任务:
(1) 根据复现记录回答下列问题:
(a) 在“路径及文件问题”一节中,custom_pipeline 应改为指向什么?
(b) 为解决“找不到图片”的问题,文中使用了哪种拆分工具?
(c) 文中列出的第3个报错是什么?
(2) 请一字不差地复述复现记录中从“from pipeline_animatediff_controlnet import”起至“这是要自己把16帧条件输入视频处理成图像吗?”止的这一段。

选定文本:

【复现】AnimateDiff ControlNet Pipeline复现过程记录

code:diffusers/examples/community at main · huggingface/diffusers · GitHub

集成度很高,一个py文件就能整合一个模型,还在看结构

1 报错

1.路径及文件问题

改为自己的绝对路径,custom_pipeline也要改,指向py文件

motion_id = "/data/diffusers-main/checkpoint/animatediff-motion-adapter-v1-5-2"
adapter = MotionAdapter.from_pretrained(motion_id)
controlnet = ControlNetModel.from_pretrained("/data/diffusers-main/checkpoint/control_v11p_sd15_openpose", torch_dtype=torch.float16)
vae = AutoencoderKL.from_pretrained("/data/diffusers-main/checkpoint/sd-vae-ft-mse", torch_dtype=torch.float16)
# 加载预训练的运动适配器、控制网络和自编码器模型

model_id = "/data/diffusers-main/checkpoint/Realistic_Vision_V5.1_noVAE"
pipe = DiffusionPipeline.from_pretrained(
    model_id,
    motion_adapter=adapter,
    controlnet=controlnet,
    vae=vae,
    # custom_pipeline="pipeline_animatediff_controlnet",
    custom_pipeline="/data/diffusers-main/examples/community/pipeline_animatediff_controlnet.py",
).to(device="cuda", dtype=torch.float16)
# 创建扩散管道并加载预训练的模型,包括运动适配器、控制网络和自编码器模型

 pipeline_animatediff_controlnet.py文件中的主类名要改成pipeline_animatediff_controlnet

同时在anidi.py中添加

from pipeline_animatediff_controlnet import pipeline_animatediff_controlnet

这样两个文件就连起来了。直接把custom_pipeline改成AnimateDiffControlNetPipeline应该也可以

2.找不到图片

 这是要自己把16帧条件输入视频处理成图像吗?

拆分工具:在线GIF图片帧拆分工具 - UU在线工具 (uutool.cn)

 ok了

3.torch.cuda.OutOfMemoryError

Traceback (most recent call last):
  File "/data/diffusers-main/examples/community/anidi.py", line 43, in <module>
    result = pipe(
  File "/data/diffusers-main/.conda/lib/python3.10/site-packages/torch/autograd/grad_mode.py", line 27, in decorate_context
    return func(*args, **kwargs)
  File "/root/.cache/huggingface/modules/diffusers_modules/local/pipeline_animatediff_controlnet.py", line 1079, in __call__
    down_block_res_samples, mid_block_res_sample = self.controlnet(
  File "/data/diffusers-main/.conda/lib/python3.10/site-packages/torch/nn/modules/module.py", line 1194, in _call_impl
    return forward_call(*input, **kwargs)
  File "/data/diffusers-main/.conda/lib/python3.10/site-packages/diffusers/models/controlnet.py", line 800, in forward
    sample, res_samples = downsample_block(
  File "/data/diffusers-main/.conda/lib/python3.10/site-packages/torch/nn/modules/module.py", line 1194, in _call_impl
    return forward_call(*input, **kwargs)
  File "/data/diffusers-main/.conda/lib/python3.10/site-packages/diffusers/models/unet_2d_blocks.py", line 1160, in forward
    hidden_states = attn(
  File "/data/diffusers-main/.conda/lib/python3.10/site-packages/torch/nn/modules/module.py", line 1194, in _call_impl
    return forward_call(*input, **kwargs)

记录数据:
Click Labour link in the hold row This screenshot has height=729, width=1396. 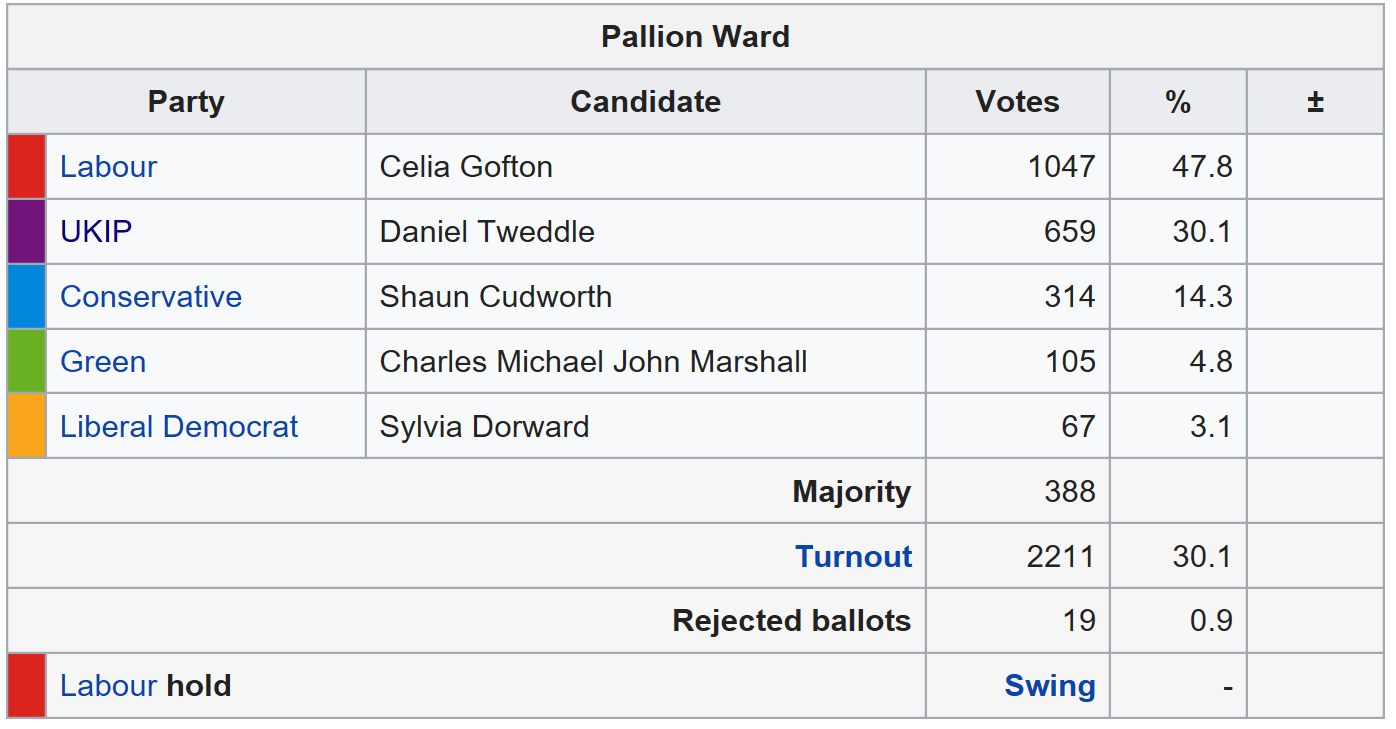click(x=108, y=686)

参考答案:
(1)
(a) 指向 py 文件,即“/data/diffusers-main/examples/community/pipeline_animatediff_controlnet.py”。
(b) 在线GIF图片帧拆分工具(UU在线工具,uutool.cn)。
(c) torch.cuda.OutOfMemoryError。

(2)
from pipeline_animatediff_controlnet import pipeline_animatediff_controlnet

这样两个文件就连起来了。直接把custom_pipeline改成AnimateDiffControlNetPipeline应该也可以

2.找不到图片

 这是要自己把16帧条件输入视频处理成图像吗?